Instructions to follow:
Transcribe each record exactly as it appears.

(Beginning of Exercise material)

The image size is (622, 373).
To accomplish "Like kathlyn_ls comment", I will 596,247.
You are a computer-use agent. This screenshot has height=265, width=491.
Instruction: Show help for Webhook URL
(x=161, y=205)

(End of Exercise material)

Expected answer:
The image size is (622, 373).
To accomplish "Like kathlyn_ls comment", I will 596,247.
You are a computer-use agent. This screenshot has height=265, width=491.
Instruction: Show help for Webhook URL
(x=161, y=205)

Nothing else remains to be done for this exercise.